Biotechnologie
Le MRSA devient de plus en plus fréquent dans les établissements de santé – L’IA a-t-elle simplement fourni un outil pour lutter contre lui ?

La première révolution médicale
Until the invention of penicillin, the first antibiotic, a simple lung infection or even a small cut, could turn out to be deadly. This was simply a fact of life people lived (and died) with.
Pendant longtemps, de nouvelles classes d’antibiotiques ont été régulièrement découvertes, garantissant que la menace des infections bactériennes reste à distance. Récemment, l’émergence de bactéries résistantes aux antibiotiques a remis en question la pérennité de cette situation.
La résistance aux antimicrobiens (RAM) a directement causé 1,27 million de décès en 2019, dont 1 victime sur 5 était un enfant de moins de 5 ans. Et 4,95 million de personnes décédées en 2019 souffraient d’infections résistantes aux médicaments, telles que les infections respiratoires basses, du sang et intra‑abdominales.
Cela pose un problème particulier dans les hôpitaux, où l’utilisation accrue d’antibiotiques et les systèmes immunitaires plus faibles font de la résistance aux antibiotiques une cause majeure d’infections et de décès.

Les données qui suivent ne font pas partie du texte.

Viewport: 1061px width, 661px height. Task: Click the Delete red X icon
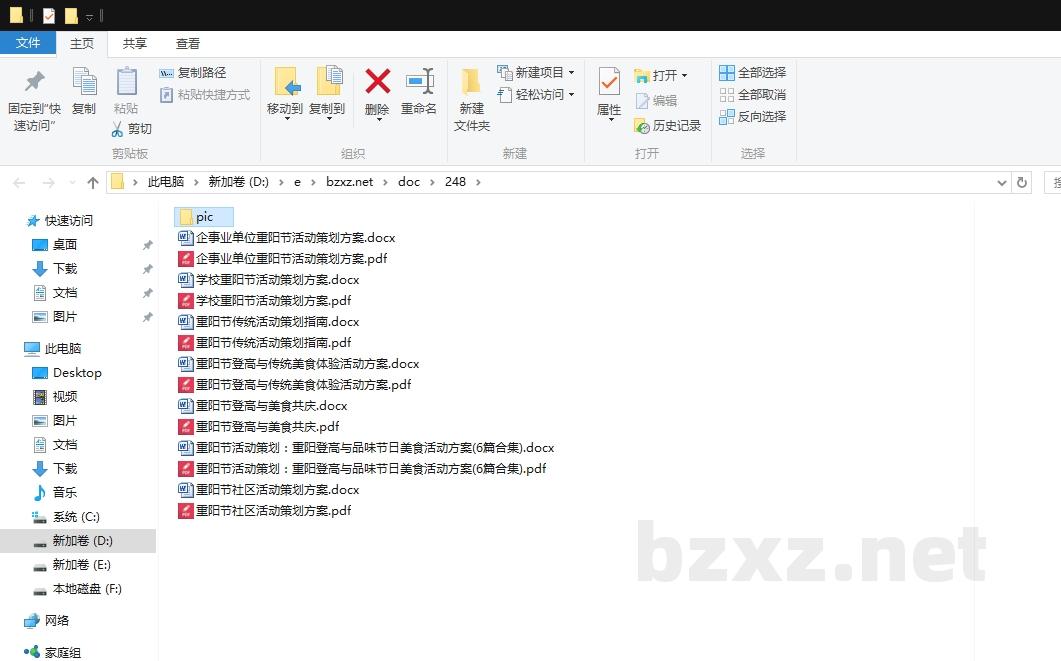[377, 82]
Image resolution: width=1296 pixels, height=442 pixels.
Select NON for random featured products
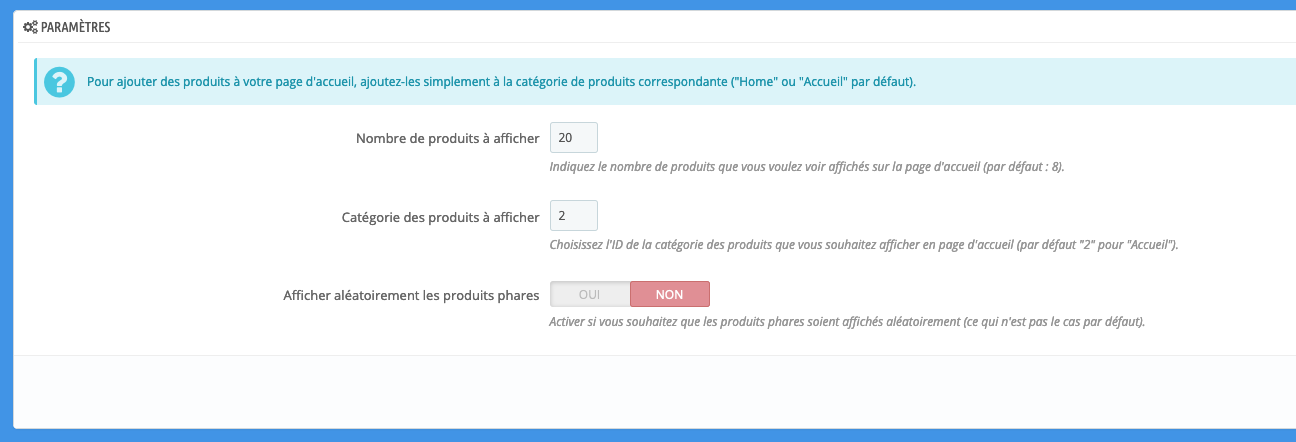669,294
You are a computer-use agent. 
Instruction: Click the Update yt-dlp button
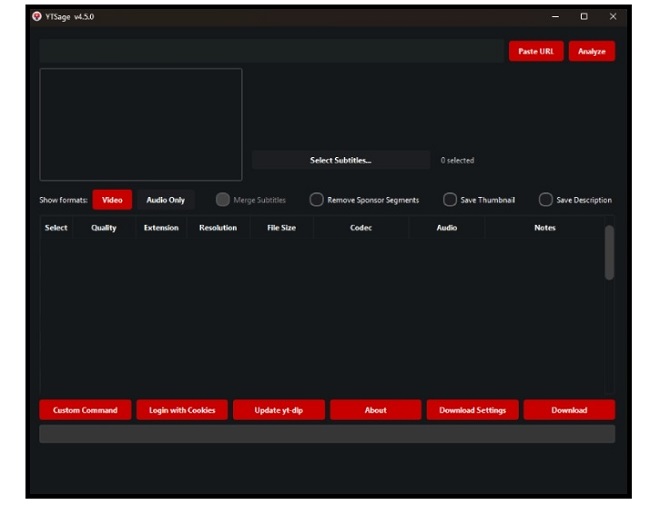(x=278, y=410)
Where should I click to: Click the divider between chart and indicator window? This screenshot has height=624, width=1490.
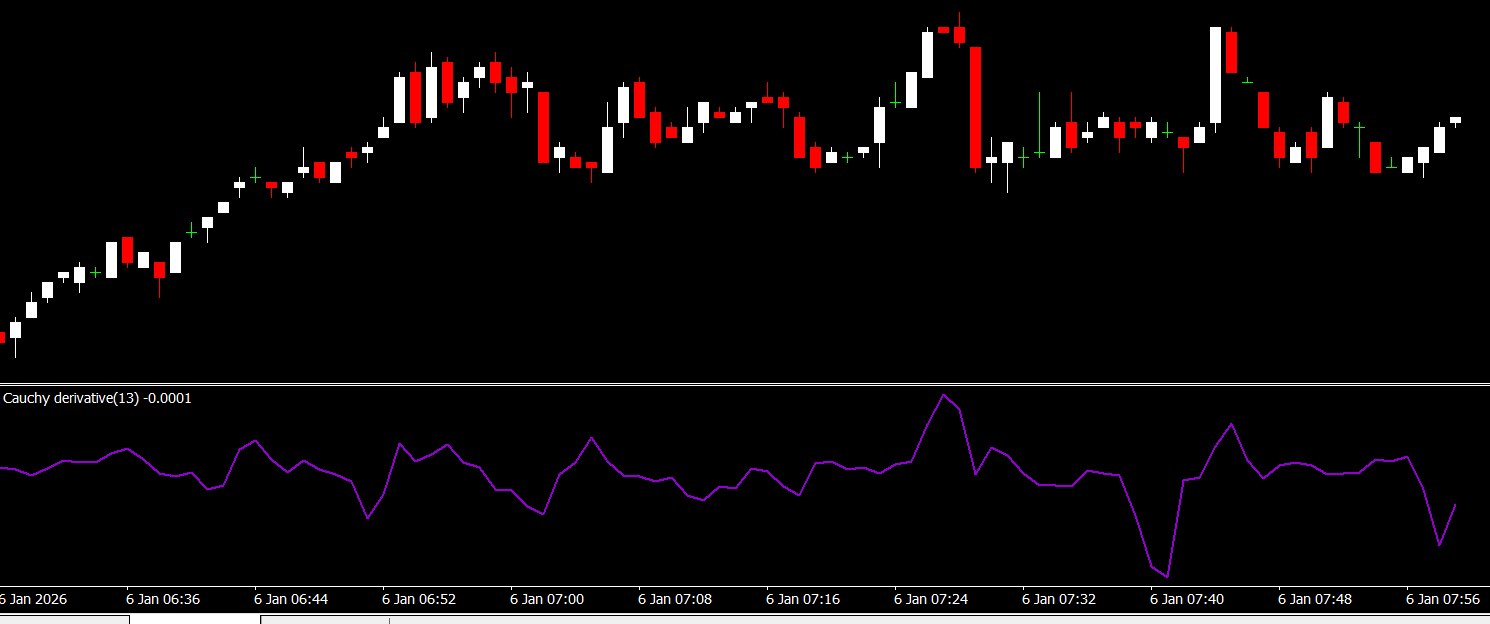point(745,384)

Dans la course aux armements entre nouveaux antibiotiques et résistance aux antibiotiques, les bactéries gagnent. La dernière découverte d’une nouvelle classe d’antibiotiques ayant atteint le marché remonte à 1987. Dans l’ensemble, l’approche traditionnelle consistant à dépister à l’aveugle des dizaines de milliers de composés chimiques pour leur potentiel antibiotique ne fonctionne plus.

Source: ReAct Group
MRSA – Le désastre sanitaire imminent
Staphylococcus aureus is a bacteria living on the skin. Methicillin-resistant Staphylococcus aureus (MRSA) are bacteria resistant to common antibiotics like methicillin, which is often combined with resistance to other treatments/antibiotics.
La plupart des infections à MRSA surviennent dans les hôpitaux ou les établissements de santé, par exemple les centres de dialyse ou les maisons de retraite. Elle peut également se propager par contact peau à peau.
En raison de sa présence sur la peau, le Staphylococcus aureus est un candidat probable à causer des infections après une chirurgie ou des plaies ouvertes.
Les infections à MRSA tuent plus de 10 000 personnes chaque année, rien qu’aux États‑Unis, avec plus de 80 000 infections. Les souches de MRSA ont également commencé à devenir résistantes à la vancomycine, l’un des derniers antibiotiques efficaces contre elle.
Cela élargit le spectre d’un MRSA largement incurable et le retour à l’ère pré‑antibiotique des infections bactériennes mortelles courantes.
L’IA à la rescousse
If screening blindly thousands of candidates for new antibiotics does not work anymore, what about screening millions of candidates intelligently? This is the task les chercheurs du MIT dirigés par le chercheur James Collins travaillent.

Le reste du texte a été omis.